TASK TO CARRY OUT:
Answer these from the passage on The Alchemist:
1. Who encourages Santiago to follow his dream of treasure literally?
2. What discouraging event does the passage give as an example?
3. Where does Santiago meet Fatima?

SELECTED EXTRACT:
========================================

Santiago’s repeated dream of treasure by the Pyramids reveals the importance of dreams generally in the novel, and not just literal ones. This particular dream is presented as key, and both the fortune teller and Melchizedek encourage Santiago to follow it literally. But the centrality of dreams in the novel is based more generally on the idea that youthful hopes for the future should not be displaced as one ages, but rather should be held on to and pursued with passion throughout one’s life. Santiago is in this way an everyman hero in that he holds fast to his dream despite discouraging events such as the theft of his money in the marketplace. Coelho suggests that because he has his dream to fall back on, even material deprivations cannot discourage the boy from pursuing his goal and following his dream, literally of the Pyramids and figuratively of leaving the comforts of home for a great adventure. Unlike the baker or crystal merchant, who, like most, prioritized material success and comfort over following the dreams of their youth, Santiago experiences the joy that accompanies fulfillment of one’s spiritual quest.
A secondary theme in The Alchemist is that of love, which Santiago craves at the novel’s opening as he fantasizes about his next encounter with the merchant’s daughter with whom he spoke briefly the previous year. He is young and alone, and wishes heartily for true companionship, which he hopes to find with the beautiful girl with the raven hair. However, in recounting her reaction to his literacy, she seems limited in her ability to appreciate his desire for something more in life, a passion that is recognized and esteemed by Fatima, whom he meets in the oasis as he attempts to discover his Personal Legend. Her love is of a different variety, one that encourages him to soar to new heights rather than asks him to clip his wings to stay with her. Fatima expresses her love as a wish to be with Santiago once he has found himself and is ready to share with another.

========================================

GIVEN INFORMATION:
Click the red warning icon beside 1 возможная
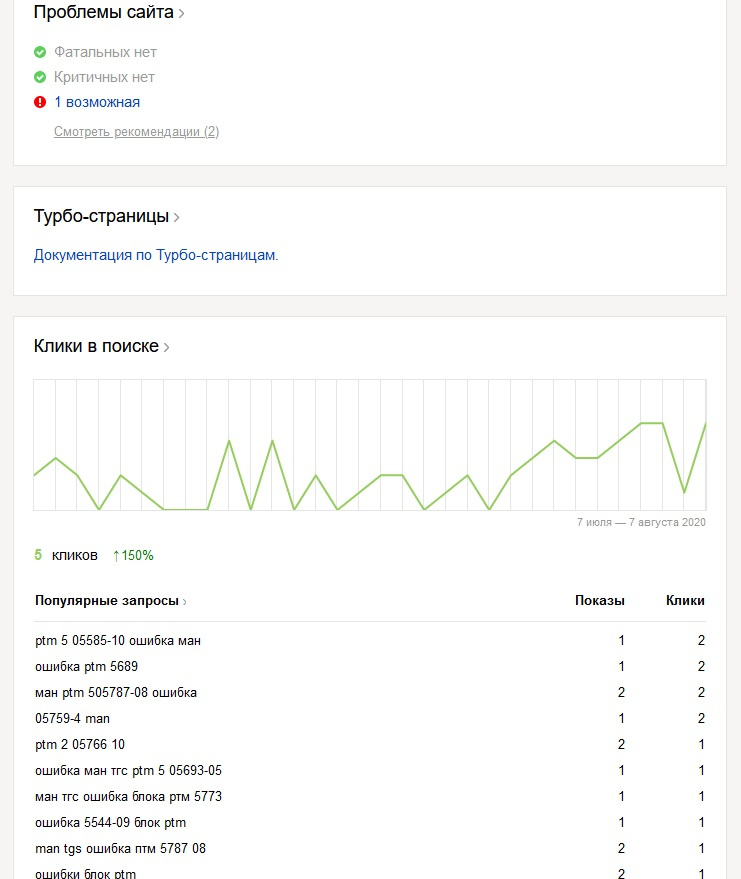coord(40,102)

========================================

FINAL RESULT:
1. The fortune teller and Melchizedek.
2. The theft of his money in the marketplace.
3. In the oasis.